Source:
Most efficient method to search text?

Wed Oct 16 20:22:23 EDT 2002

On Wed, 16 Oct 2002 13:35:09 GMT, Michael Hudson <mwh at python.net> wrote:

>robin.siebler at corp.palm.com (Robin Siebler) writes:
>
>> I wrote a script to search a slew of files for certain words and
>> names.  However, I am sure that there has to be a faster/better way to
>> do it.
>
>I should point out that I'm not really replying in order to help you
>-- if I do, that's a bonus.  I've actually wanted to sit down and
>write this code out for a while, and this seemed like a good excuse.
>
>Here's a way to quickly (I hope! Haven't done any benchmarks) tell if
>one of a bunch of words is contained in a chunk of text, assuming the
>words are known beforehand:
>
>import string
>
>wordchars = string.letters
>allchars = map(chr, range(256))
>hittoken = 'hit'
>
>def _compile(wordlist, d, skipalong):
>    t = {}
>    for word in wordlist:
>        t.setdefault(word[0], []).append(word[1:])

Description of the task: In the forum thread on searching text, list every variable that the quoted code assigns a value to outside the function definition. The entries that come next have nothing to do with the forum thread on searching text.

[Entries on finding words and elements]

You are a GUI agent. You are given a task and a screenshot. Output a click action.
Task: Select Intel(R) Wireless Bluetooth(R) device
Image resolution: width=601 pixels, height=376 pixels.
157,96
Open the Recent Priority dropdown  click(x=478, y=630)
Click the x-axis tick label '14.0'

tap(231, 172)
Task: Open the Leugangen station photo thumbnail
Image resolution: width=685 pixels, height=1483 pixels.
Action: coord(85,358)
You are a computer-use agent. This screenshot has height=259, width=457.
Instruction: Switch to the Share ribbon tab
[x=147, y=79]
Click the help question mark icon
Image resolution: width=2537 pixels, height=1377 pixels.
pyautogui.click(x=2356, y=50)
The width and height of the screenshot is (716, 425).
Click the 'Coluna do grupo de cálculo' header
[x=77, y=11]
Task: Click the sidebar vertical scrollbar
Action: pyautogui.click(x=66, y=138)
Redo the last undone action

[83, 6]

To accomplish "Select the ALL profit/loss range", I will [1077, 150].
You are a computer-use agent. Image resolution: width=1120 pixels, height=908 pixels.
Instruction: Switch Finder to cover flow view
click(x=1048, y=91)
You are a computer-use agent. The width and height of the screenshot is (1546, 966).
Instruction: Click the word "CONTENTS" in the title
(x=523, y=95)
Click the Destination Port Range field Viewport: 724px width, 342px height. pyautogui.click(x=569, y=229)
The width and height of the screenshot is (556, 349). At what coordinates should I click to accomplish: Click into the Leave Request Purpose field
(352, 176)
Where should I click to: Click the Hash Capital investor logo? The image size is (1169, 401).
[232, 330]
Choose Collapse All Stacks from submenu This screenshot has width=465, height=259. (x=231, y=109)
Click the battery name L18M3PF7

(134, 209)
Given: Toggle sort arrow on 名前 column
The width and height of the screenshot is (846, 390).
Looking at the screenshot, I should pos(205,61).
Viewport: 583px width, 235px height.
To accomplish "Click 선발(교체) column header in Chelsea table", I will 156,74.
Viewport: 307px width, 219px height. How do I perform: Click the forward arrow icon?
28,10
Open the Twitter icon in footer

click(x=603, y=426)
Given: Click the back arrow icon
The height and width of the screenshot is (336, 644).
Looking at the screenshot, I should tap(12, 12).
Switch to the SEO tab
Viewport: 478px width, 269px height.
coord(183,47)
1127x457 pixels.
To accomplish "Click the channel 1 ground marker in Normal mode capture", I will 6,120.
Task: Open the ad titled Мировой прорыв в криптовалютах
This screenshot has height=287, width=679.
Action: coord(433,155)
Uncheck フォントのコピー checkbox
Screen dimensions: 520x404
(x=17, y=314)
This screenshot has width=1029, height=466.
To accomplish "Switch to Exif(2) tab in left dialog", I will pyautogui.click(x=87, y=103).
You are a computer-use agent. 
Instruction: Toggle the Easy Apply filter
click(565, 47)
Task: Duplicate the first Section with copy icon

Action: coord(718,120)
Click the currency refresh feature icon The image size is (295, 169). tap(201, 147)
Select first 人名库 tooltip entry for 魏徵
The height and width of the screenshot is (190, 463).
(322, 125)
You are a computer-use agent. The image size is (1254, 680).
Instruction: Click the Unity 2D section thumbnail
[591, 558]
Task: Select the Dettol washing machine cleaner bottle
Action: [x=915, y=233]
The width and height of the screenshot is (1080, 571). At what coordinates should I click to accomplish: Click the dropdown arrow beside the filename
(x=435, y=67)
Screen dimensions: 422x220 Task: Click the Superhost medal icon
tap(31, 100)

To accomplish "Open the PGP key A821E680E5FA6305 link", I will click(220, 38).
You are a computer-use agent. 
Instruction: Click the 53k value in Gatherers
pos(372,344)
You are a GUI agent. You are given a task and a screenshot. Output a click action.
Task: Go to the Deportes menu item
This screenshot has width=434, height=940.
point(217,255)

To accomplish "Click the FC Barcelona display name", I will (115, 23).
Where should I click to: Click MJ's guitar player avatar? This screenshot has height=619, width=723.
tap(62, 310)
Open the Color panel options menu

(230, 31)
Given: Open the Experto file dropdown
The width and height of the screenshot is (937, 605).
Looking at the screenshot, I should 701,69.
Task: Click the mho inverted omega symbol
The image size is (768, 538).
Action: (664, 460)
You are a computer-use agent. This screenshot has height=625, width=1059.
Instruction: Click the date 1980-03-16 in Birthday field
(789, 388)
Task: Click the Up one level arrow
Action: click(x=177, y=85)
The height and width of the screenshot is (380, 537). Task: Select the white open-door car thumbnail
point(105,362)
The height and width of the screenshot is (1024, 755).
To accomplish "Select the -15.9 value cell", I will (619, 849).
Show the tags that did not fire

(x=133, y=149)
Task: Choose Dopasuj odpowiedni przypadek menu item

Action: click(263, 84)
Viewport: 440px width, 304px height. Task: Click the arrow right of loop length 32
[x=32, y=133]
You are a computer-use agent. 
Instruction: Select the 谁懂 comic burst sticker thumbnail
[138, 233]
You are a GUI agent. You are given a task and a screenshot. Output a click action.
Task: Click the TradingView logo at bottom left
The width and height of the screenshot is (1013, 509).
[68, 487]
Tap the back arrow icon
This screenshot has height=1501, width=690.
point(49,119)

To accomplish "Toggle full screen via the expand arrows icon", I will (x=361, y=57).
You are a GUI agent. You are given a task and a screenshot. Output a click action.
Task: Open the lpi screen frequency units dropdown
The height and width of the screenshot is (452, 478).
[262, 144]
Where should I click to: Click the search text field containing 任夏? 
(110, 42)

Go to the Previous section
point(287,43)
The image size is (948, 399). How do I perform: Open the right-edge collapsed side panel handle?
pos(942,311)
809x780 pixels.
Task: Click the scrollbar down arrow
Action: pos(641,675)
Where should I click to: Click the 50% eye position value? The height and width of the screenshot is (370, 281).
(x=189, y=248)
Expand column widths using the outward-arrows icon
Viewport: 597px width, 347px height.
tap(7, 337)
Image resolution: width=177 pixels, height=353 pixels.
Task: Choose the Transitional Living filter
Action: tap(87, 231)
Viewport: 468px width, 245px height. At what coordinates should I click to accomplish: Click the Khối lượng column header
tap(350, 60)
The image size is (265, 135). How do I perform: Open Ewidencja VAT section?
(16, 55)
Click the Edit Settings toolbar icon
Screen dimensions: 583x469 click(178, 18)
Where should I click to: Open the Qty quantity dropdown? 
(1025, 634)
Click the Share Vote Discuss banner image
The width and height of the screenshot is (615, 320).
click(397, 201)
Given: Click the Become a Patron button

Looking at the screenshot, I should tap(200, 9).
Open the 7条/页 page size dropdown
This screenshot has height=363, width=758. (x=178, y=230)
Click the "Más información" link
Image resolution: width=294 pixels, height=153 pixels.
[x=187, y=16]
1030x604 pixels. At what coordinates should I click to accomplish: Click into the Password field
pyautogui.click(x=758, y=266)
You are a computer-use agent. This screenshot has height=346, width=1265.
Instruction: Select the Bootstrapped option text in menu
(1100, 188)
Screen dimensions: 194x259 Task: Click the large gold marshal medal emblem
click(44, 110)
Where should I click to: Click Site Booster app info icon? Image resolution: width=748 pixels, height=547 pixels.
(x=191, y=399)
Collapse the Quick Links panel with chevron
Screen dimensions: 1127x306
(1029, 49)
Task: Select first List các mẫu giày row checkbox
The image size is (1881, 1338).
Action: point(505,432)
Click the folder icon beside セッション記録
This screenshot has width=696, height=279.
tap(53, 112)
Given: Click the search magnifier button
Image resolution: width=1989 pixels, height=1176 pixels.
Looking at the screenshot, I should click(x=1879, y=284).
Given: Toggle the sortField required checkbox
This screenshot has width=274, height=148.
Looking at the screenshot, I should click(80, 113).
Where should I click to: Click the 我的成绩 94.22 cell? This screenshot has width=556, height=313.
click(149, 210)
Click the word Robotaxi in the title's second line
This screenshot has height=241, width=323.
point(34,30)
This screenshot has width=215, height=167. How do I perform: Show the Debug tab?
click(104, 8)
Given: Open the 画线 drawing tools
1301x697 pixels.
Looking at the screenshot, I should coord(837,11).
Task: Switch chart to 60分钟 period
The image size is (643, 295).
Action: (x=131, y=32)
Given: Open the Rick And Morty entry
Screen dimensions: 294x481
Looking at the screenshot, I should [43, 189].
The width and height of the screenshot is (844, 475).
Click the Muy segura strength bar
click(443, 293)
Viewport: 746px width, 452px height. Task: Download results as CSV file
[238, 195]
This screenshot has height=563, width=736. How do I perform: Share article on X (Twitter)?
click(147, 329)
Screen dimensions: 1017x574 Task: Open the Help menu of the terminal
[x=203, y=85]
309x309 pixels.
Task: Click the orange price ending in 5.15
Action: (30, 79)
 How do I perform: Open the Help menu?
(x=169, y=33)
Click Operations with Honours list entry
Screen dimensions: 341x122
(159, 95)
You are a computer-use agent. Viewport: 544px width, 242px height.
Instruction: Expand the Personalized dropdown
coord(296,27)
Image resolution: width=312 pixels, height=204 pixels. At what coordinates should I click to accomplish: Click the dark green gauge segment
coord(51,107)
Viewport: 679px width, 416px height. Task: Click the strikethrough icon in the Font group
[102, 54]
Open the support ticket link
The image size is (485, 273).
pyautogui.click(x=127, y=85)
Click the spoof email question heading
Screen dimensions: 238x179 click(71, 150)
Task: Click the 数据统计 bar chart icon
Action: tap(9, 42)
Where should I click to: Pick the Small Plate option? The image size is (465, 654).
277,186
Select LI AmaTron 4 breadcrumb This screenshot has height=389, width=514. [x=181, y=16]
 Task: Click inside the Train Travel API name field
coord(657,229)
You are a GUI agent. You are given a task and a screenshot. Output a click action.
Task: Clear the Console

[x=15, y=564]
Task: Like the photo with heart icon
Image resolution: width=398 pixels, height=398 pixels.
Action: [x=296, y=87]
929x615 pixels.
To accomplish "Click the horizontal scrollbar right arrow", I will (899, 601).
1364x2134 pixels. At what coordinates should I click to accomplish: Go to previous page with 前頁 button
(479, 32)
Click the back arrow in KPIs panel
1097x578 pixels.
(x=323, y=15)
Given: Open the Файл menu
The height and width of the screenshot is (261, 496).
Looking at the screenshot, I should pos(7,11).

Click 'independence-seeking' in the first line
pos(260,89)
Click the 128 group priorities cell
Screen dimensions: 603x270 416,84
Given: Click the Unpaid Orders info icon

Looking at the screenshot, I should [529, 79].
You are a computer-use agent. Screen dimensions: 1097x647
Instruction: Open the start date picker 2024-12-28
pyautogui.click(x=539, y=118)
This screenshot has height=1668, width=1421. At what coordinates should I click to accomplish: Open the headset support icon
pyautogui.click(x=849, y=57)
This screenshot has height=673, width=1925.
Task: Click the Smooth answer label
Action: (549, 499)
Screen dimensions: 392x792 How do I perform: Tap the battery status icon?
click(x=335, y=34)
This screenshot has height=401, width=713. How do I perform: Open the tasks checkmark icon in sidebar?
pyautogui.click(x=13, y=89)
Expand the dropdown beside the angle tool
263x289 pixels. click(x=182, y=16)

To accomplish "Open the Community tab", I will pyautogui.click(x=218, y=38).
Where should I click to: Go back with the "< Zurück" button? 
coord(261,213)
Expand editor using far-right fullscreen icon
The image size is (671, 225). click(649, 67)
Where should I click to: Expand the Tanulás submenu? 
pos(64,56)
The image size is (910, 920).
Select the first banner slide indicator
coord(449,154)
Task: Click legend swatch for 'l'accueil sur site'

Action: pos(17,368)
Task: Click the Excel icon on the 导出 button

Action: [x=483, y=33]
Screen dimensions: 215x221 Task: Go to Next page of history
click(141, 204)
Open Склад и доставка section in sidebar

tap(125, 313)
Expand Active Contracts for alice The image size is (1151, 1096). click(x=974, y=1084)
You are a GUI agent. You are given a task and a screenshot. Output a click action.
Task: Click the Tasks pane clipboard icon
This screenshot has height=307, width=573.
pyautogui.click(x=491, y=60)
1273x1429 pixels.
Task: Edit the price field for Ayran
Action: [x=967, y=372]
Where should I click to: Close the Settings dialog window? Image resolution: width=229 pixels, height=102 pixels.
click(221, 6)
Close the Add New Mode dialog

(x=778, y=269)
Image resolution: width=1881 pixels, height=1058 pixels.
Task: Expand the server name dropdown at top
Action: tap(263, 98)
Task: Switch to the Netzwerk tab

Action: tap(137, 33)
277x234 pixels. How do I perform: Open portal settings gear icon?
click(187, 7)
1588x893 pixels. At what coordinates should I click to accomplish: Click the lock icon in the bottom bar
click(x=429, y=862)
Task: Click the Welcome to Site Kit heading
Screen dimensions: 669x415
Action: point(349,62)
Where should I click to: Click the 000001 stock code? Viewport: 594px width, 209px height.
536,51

Solved problem: wordchars, allchars, hittoken